The House Committee on Agriculture’s Subcommittee on Biotechnology, Horticulture and Research held a hearing on pollinator health on Wednesday as part of a growing governmental effort to protect pollinators.
“Pollinators are responsible for nearly one in every three bites of food you eat. In addition, they contribute nearly $15 billion to the nation’s economy,” said James Jones, the assistant administrator for the Environmental Protection Agency’s Office of Chemical Safety and Pollution Prevention, in testimony.
Robert Johansson, the acting chief economist for the U.S. Department of Agriculture, had good news to offer on that front: America is producing more honey with a rising bee colony population.
Approximately 100,000 new bee colonies were formed in 2014 and the average honey produced per colony increased by an average of 14 percent. The loss rate for colonies was reported to be 34 percent in 2014, down from 45 percent the year previous. While improved, Johansson cautioned that this rate was still very high and an extreme risk for bee farmers.
The issue of how to protect honey bee colonies from dying has become a major topic of debate. Both the USDA and EPA are partners in the Obama Administration’s Pollinator Health Task Force, which was formed last year to create a federal strategy to promote the health of honey bees. The EPA also is studying the effects of neonicotinoid pesticides on honey bee health.
Adding to the discussion on Wednesday was a new survey with funding from the USDA showing beekeepers across the United States lost 42.1 percent of their colonies from April 2014 to April 2015. Winter loss rates improved slightly over the year, while summer losses were more severe. More than 6,000 commercial and small-scale beekeepers responded to the survey.
Although Wednesday's testimony was to highlight the strong collaborative relationship between the EPA and USDA, there has been friction between the two agencies recently.
Subcommittee Chairman Rodney Davis (R-Ill.) said in opening remarks that the EPA recently released a study on the benefits of neonic seed treatments on soybeans with with little to no input from USDA. The USDA chief economist sent a letter to EPA disagreeing with its assessment.
Johansson cited other instances where the USDA and EPA worked together. “Many of EPA’s actions affect rural and agricultural communities.
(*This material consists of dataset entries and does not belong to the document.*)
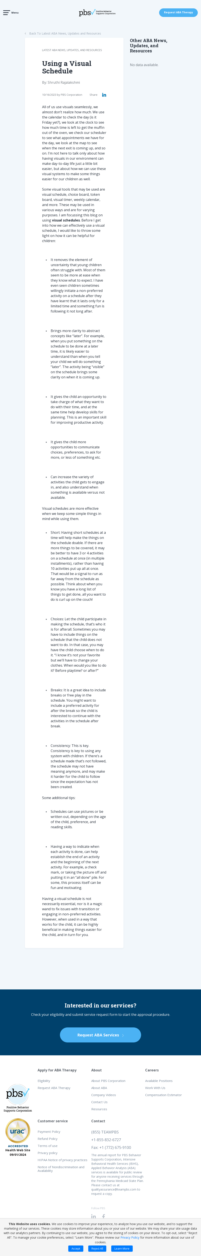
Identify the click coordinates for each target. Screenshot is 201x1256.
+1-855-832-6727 (106, 1139)
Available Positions (159, 1081)
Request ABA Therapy (178, 12)
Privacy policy (48, 1153)
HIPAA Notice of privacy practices (62, 1160)
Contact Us (99, 1102)
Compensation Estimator (163, 1095)
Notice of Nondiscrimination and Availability (61, 1169)
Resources (99, 1109)
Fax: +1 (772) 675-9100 (111, 1147)
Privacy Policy (129, 1238)
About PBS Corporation (108, 1081)
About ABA (99, 1088)
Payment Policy (49, 1131)
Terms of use (48, 1146)
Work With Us (155, 1088)
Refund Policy (48, 1138)
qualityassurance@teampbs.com (113, 1189)
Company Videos (103, 1095)
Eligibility (44, 1081)
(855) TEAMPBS (105, 1132)
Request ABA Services (100, 1035)
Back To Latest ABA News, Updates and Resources (65, 33)
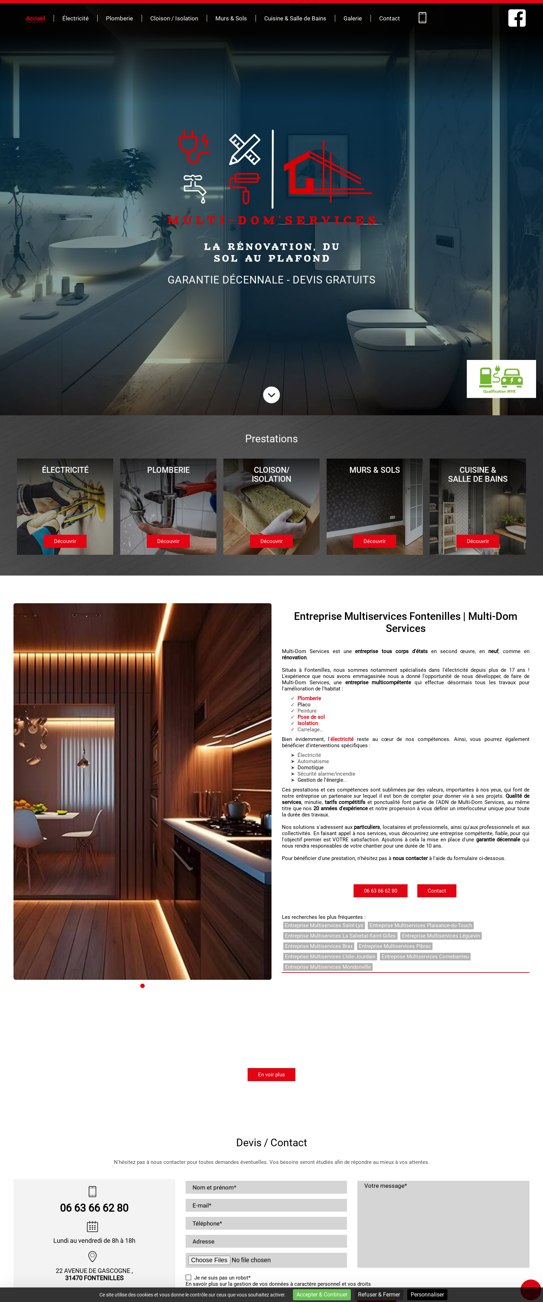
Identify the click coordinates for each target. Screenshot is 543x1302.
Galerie (353, 18)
Through cooperation on environmental issues affecting agriculture and rural communities, the EPA and the USDA have developed strong working relationships,” Johansson said.
As for more specific collaborations, Jones provided an example: “In March 2015, the EPA registered a new miticide, oxalic acid, to combat the devastating effects of the varroa mite on honey bee colonies.” The mite is the most destructive force in the beekeeping industry.
“Oxalic acid was already registered for this use in Canada and Europe. Recognizing beekeepers’ need for additional registered tools to combat the varroa mite in U.S. honey bee colonies, the EPA collaborated with the USDA on the registration,” Jones said.
The EPA will be working with the USDA to find more solutions to the pollinator problems and other areas of concern moving forward.
“We will also continue to work with the USDA and other federal and state agencies to protect pollinators while also ensuring that growers can meet their pest control needs in order to maintain a diverse ecosystem and provide for a healthy and abundant United States food supply,” Jones said.